密教とシヴァ神はセットで日本に持ちこまれた。

日曜日の高野山はお祭り騒ぎのようで、混雑するバス、わいわい、がやがやのおばちゃんなど、およそ宗教的な聖地とは思えない騒々しさだった。それを警備する現地の人々は、どこか下界のひとびとを見下しているようにも感じた。

聖地といえばインドのバラナシに行ったことがあるが、あそこはもっと静かだったように思う。日本人は、とにかくお祭り騒ぎが大好きだ。これも宗教的事情なのかもしれない。

高野山を散策して気がついたのは、天皇との関係が深いことである。いたるところに「天皇陛下」の立て札がある。それ以外でも、皇室と関係するような記述が多々。なるほど、高野山の念的なエネルギーは天皇に持っていかれるのか、と妙に納得した。
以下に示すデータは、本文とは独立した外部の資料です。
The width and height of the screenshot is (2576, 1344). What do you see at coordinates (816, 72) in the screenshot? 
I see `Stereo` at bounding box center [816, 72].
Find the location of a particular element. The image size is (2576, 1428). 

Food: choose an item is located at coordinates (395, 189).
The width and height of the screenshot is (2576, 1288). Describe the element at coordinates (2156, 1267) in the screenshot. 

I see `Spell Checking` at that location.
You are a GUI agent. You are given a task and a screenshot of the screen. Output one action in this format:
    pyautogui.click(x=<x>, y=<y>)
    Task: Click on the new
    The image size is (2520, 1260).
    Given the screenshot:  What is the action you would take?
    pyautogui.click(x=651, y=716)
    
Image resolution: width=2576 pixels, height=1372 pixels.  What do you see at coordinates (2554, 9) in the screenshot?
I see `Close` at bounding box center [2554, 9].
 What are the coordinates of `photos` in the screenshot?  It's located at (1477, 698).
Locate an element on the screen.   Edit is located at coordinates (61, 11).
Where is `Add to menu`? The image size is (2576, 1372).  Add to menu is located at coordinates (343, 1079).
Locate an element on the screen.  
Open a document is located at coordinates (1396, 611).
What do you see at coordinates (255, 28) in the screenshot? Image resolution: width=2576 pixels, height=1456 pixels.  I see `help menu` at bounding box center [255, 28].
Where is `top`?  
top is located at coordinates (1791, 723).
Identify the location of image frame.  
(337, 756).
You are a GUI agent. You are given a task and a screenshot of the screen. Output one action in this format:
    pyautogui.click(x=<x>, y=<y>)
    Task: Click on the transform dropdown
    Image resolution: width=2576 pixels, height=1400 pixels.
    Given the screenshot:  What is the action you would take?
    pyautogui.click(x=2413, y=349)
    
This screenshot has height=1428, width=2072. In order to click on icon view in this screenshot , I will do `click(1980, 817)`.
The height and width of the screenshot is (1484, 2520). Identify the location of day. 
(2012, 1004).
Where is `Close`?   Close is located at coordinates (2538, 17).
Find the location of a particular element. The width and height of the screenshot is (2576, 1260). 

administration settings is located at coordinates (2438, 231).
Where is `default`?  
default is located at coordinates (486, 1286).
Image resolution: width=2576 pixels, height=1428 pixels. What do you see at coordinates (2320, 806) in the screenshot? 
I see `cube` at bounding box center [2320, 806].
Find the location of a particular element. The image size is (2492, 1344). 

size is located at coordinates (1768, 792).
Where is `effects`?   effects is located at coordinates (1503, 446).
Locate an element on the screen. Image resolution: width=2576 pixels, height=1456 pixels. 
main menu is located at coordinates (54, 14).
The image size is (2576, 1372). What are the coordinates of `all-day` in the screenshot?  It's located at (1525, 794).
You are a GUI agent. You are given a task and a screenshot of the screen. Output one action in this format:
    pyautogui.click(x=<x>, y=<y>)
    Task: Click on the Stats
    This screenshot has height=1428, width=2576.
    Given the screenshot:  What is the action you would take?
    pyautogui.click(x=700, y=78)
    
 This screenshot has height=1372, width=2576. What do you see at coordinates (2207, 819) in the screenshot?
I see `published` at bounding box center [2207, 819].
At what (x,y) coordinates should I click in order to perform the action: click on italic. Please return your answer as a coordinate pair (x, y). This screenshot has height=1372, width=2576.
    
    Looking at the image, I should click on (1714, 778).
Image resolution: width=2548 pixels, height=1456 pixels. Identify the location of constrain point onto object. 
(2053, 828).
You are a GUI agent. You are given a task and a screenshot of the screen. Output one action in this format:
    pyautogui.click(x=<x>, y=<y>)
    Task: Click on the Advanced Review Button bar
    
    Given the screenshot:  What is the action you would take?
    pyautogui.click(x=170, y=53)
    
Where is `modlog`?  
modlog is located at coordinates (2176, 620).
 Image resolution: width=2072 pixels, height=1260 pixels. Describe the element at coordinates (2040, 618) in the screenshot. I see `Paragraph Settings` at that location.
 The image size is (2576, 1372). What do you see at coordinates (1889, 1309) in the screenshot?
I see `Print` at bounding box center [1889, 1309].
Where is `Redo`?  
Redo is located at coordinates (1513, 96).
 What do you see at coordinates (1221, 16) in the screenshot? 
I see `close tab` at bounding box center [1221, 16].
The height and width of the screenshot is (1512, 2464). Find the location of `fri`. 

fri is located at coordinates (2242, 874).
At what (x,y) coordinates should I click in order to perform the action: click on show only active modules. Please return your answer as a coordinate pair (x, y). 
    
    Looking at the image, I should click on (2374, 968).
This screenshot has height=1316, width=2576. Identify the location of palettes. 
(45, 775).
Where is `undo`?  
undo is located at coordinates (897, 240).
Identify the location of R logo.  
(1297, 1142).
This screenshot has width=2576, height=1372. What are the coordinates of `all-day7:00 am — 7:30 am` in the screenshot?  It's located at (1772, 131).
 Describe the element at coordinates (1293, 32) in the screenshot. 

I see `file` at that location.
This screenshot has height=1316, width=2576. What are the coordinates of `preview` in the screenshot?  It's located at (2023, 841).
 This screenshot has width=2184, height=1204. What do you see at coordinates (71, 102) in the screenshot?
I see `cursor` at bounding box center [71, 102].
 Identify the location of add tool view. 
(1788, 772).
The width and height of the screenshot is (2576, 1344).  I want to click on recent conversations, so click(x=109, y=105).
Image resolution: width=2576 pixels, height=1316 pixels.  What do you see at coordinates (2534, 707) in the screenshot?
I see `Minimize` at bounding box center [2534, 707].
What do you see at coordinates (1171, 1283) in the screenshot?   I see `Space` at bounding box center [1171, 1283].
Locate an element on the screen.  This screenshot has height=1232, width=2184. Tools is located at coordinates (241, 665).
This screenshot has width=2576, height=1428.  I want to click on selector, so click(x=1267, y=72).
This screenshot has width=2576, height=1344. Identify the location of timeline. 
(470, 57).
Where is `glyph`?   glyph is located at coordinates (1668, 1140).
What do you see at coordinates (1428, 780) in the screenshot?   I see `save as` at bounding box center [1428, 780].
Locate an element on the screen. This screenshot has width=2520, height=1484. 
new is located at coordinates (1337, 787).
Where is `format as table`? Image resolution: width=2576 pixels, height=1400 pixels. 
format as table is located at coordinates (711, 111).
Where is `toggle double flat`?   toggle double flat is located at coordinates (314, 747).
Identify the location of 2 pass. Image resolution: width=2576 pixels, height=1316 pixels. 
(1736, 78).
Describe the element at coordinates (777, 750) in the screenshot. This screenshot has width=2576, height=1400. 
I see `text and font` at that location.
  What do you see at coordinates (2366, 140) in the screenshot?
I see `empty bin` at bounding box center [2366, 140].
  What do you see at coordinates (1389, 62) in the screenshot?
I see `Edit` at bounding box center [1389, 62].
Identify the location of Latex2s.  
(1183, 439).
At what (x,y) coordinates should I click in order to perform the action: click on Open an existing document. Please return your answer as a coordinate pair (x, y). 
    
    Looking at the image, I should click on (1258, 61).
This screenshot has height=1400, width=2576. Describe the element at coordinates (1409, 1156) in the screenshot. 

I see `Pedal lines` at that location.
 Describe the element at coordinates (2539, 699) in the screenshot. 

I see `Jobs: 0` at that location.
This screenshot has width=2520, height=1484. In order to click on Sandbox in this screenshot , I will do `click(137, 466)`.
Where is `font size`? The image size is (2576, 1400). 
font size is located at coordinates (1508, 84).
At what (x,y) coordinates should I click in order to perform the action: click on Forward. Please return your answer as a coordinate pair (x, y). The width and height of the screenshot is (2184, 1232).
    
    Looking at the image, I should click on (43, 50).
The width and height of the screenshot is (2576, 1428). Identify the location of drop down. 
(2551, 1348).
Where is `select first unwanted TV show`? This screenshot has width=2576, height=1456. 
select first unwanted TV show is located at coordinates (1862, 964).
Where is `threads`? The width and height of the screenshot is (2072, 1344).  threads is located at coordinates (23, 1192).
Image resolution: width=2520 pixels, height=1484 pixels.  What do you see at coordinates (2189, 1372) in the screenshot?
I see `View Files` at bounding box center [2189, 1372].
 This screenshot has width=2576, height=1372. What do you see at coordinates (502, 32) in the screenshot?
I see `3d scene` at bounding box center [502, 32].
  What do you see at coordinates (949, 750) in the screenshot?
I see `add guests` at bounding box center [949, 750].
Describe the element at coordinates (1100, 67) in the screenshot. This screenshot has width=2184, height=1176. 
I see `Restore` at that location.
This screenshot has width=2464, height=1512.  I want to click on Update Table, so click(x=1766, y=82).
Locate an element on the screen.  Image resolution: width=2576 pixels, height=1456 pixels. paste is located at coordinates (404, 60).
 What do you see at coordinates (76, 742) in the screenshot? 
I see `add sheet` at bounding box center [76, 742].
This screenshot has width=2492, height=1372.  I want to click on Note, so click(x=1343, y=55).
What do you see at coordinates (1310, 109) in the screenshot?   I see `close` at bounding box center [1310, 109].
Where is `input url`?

というか、そもそも嵯峨天皇が高野山を空海に与えたのか・・・。無知って怖い。

境内にいるときに、ぼんやり考えながら歩いていたのだけど、あるときはっとしたことに気づいて、少し怖くなるくらい驚いた。密教ってゾロアスターと関係あるんじゃないのか?と。ゾロアスターも密儀宗教だし。

高野山に行く前日に、ゾロアスターについて書いていた。ギリシャ哲学とキリスト教の根底にあるゾロアスター。おそらくゾロアスターのなぞを解明することが、西洋思想を理解するうえで極めて重要になるはずだった。

ところが、西洋思想だけではなく東洋思想においてもゾロアスターは関係するのかもしれない。仏陀が生まれる百数十年前にゾロアスターは生きていた。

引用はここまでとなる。